Managing portfolio cyber security

Thursday, 15 June, 2023

decorative: dinner table with glasses and plates on it

A few weeks ago, we brought together people from private capital to discuss cyber security in portfolios and how value creation steers it. This discussion was held under Chatham House rules.

We kickstarted the conversation by chatting a little bit about our work with private capital firms to keep their portfolio companies cyber-healthy. You can read more about our work and the approach that we created in our case study.

We then opened up the discussion about our work as well as cyber security within the private equity industry in general. Our guests shared their thoughts, and had the chance to learn directly from a client’s experience of working with Cydea.

The result was a list of common themes and insights into how thinking about cyber security at a portfolio level can be helpful for private equity firms. The list included useful nuggets, such as:

Channel your limited bandwidth

Portfolio Partners, Managing Directors, and value creation teams are forever juggling the large list of responsibilities on their shoulders. Cyber security can easily become overwhelming if they have to tackle every possible risk in every portfolio company. Therefore, a programme of activity that provides a focus and direction allows them to spend time on companies with the highest risk, without leaving more cyber-advanced companies to fend for themselves.

________________________

- [JOB A] Find every line in the listing below that contains the string "width", and copy each of those lines.

- [ROWS]

________________________

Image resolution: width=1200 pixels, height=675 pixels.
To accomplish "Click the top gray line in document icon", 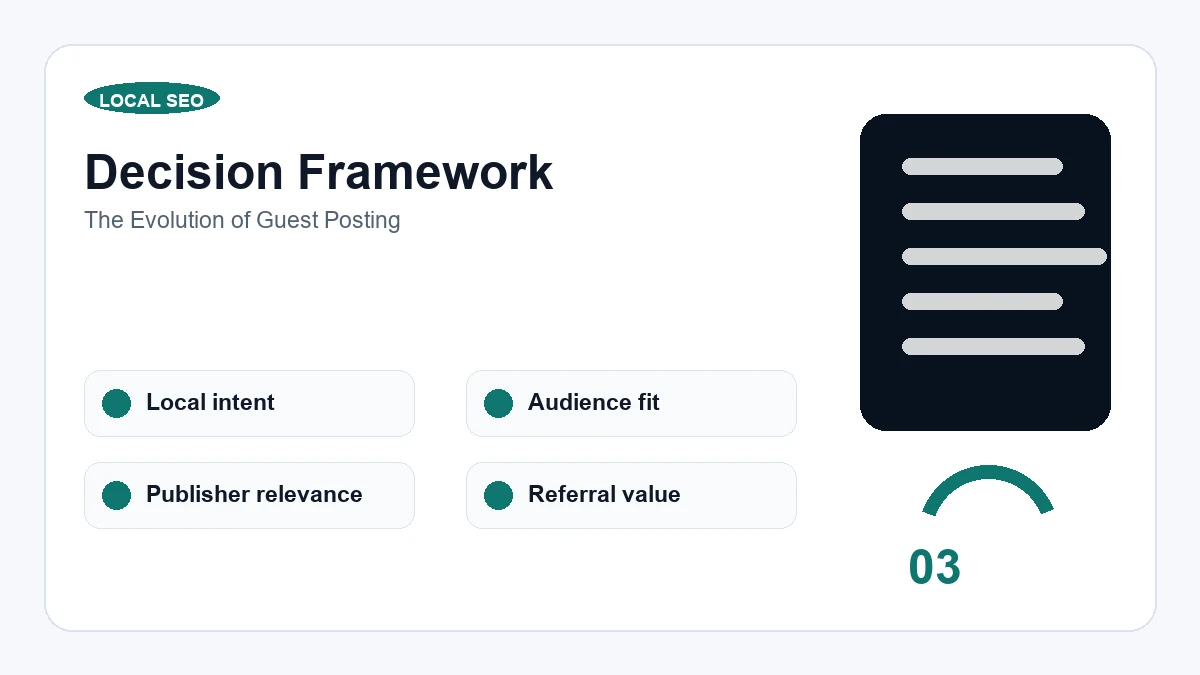I will coord(982,166).
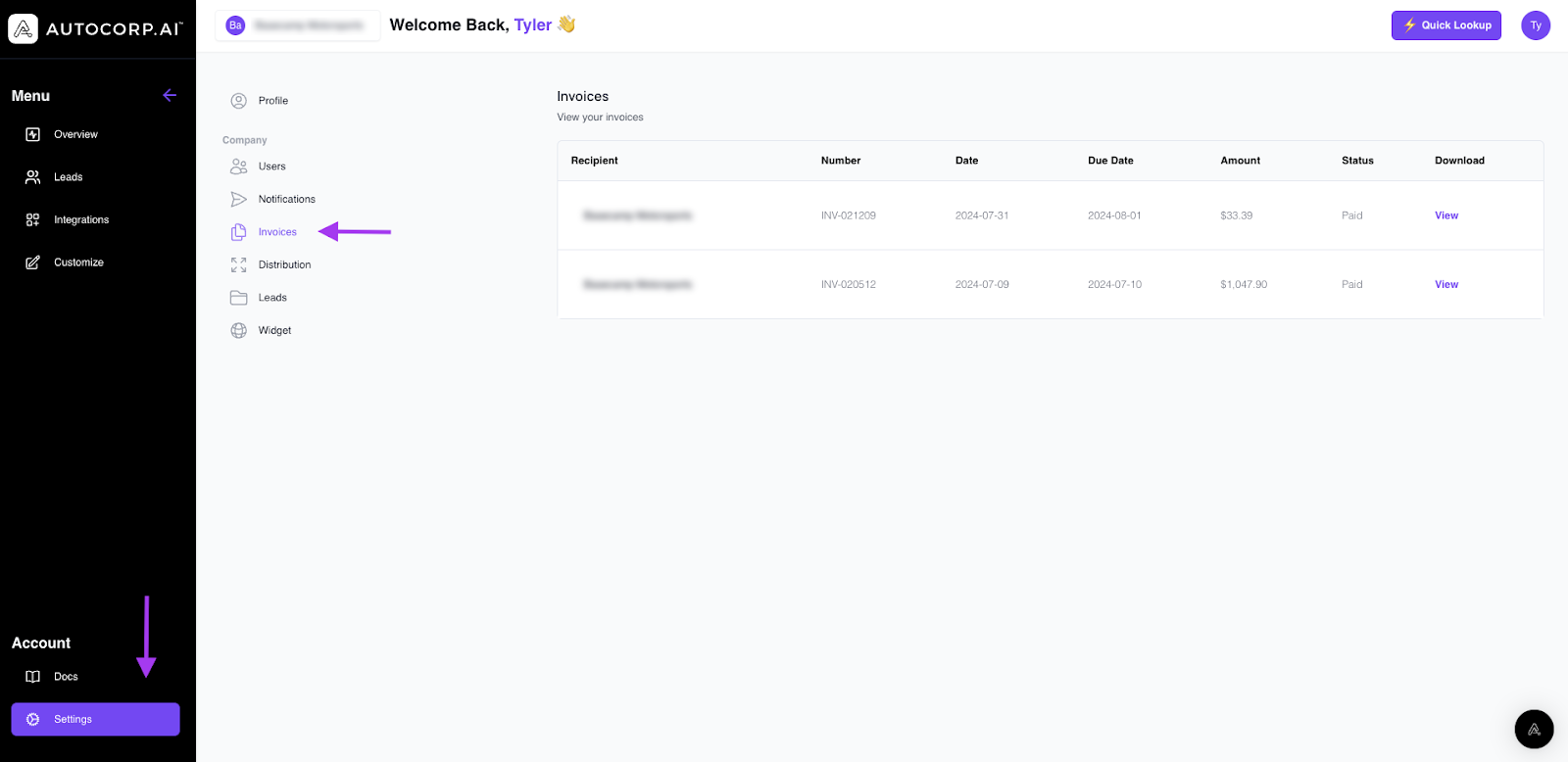Open the Docs book icon
Image resolution: width=1568 pixels, height=762 pixels.
click(x=32, y=677)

________________________

- [JOB B] Please decide whether each statement agrees with the portfolio cyber security post, answering yes or no and quoting the words from the post that settle it: (i) the discussion took place on 15 June 2023; (ii) the discussion was held under Chatham House rules; (iii) the guests heard directly from a client about working with Cydea.

- [CORRECT OUTPUT A]
Image resolution: width=1200 pixels, height=675 pixels.
Image resolution: width=1568 pixels, height=762 pixels.

- [CORRECT OUTPUT B]
(i) No: "A few weeks ago, we brought together people from private capital to discuss cyber security in portfolios"
(ii) Yes: "This discussion was held under Chatham House rules."
(iii) Yes: "had the chance to learn directly from a client’s experience of working with Cydea."